* _Exercise details_:
Output the rows verbatim, from the first row up to and including the line containing "Action: [215, 483]", and omit the pictures.

#####

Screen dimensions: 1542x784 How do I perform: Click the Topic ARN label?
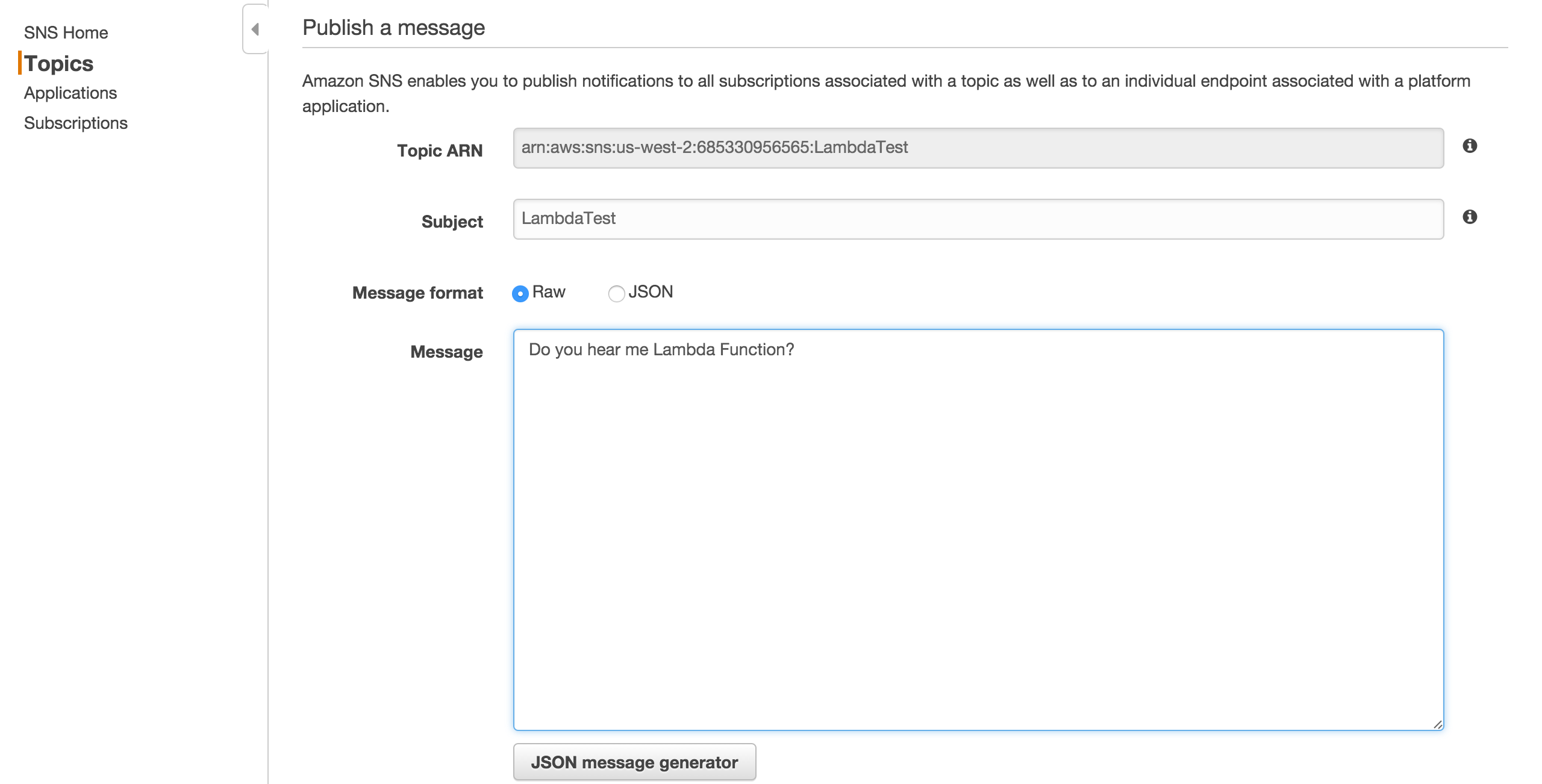click(439, 150)
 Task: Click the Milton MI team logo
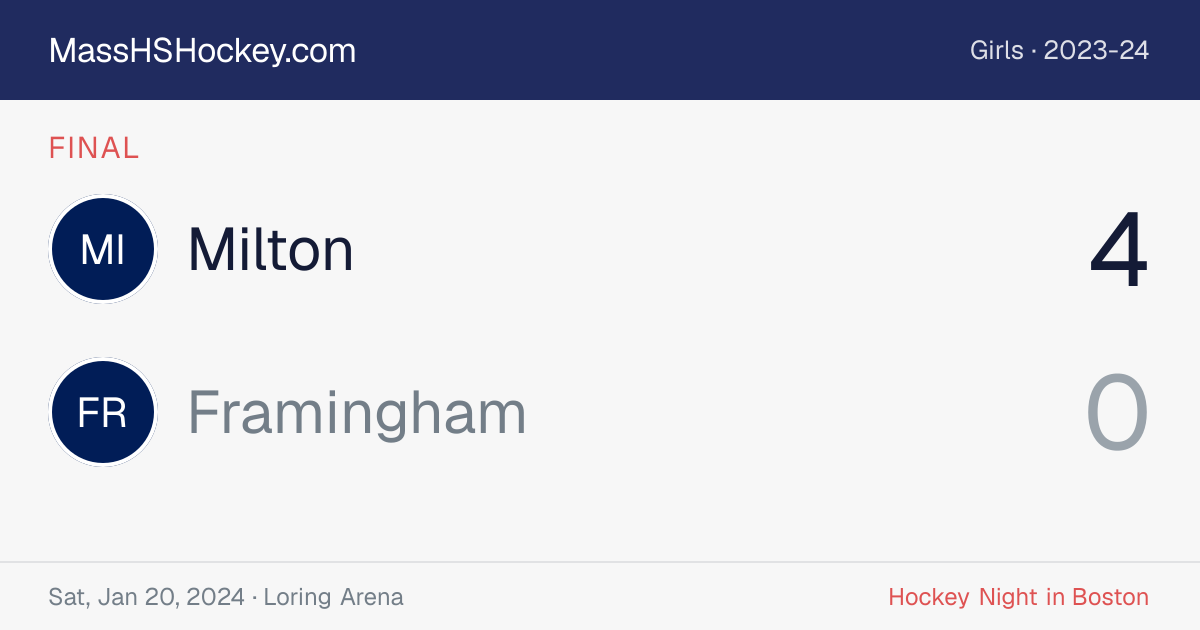pyautogui.click(x=102, y=249)
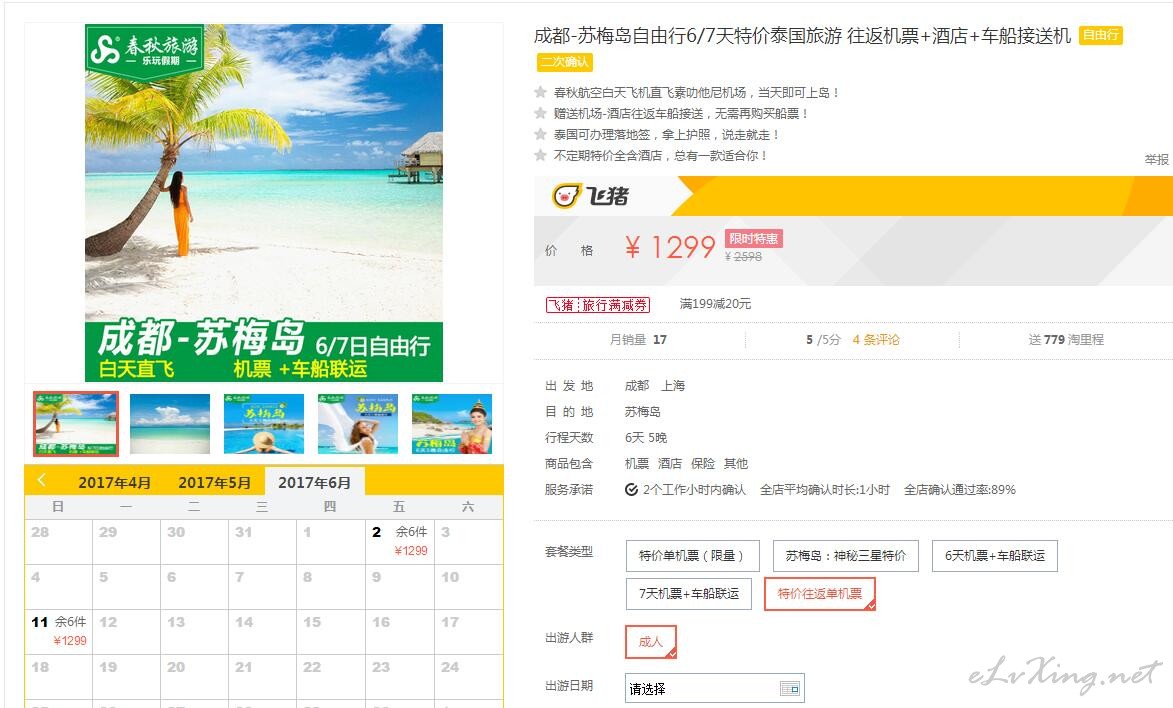The width and height of the screenshot is (1173, 708).
Task: Switch calendar to 2017年5月 tab
Action: [215, 483]
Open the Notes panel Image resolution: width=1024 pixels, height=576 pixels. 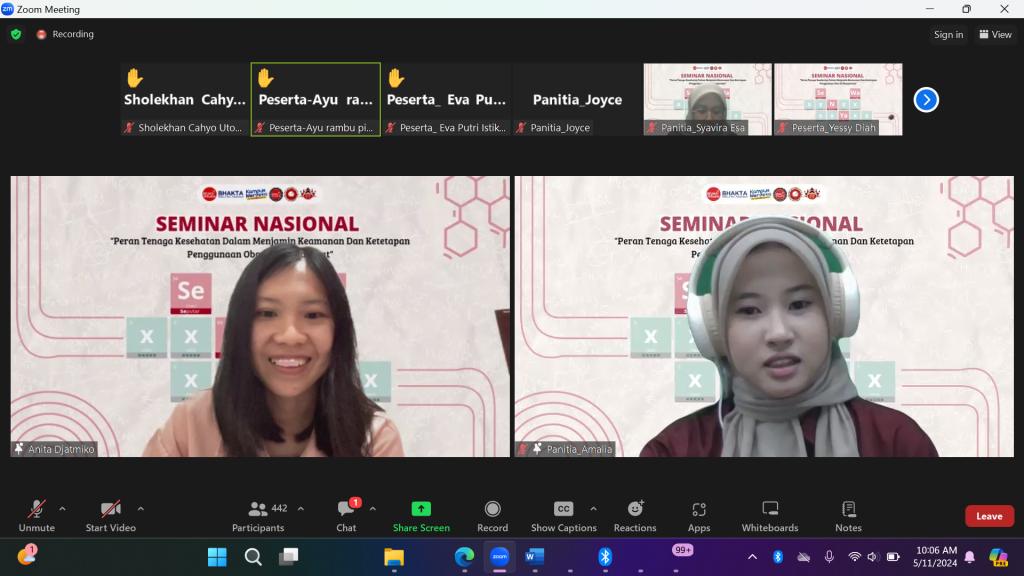848,515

#####

* _Output of the exercise_:
Screen dimensions: 1542x784 How do I perform: Click the Topic ARN label?
click(439, 150)
 Task: Click the Milton MI team logo
pyautogui.click(x=102, y=249)
The width and height of the screenshot is (1173, 708).
Task: Switch calendar to 2017年5月 tab
Action: [215, 483]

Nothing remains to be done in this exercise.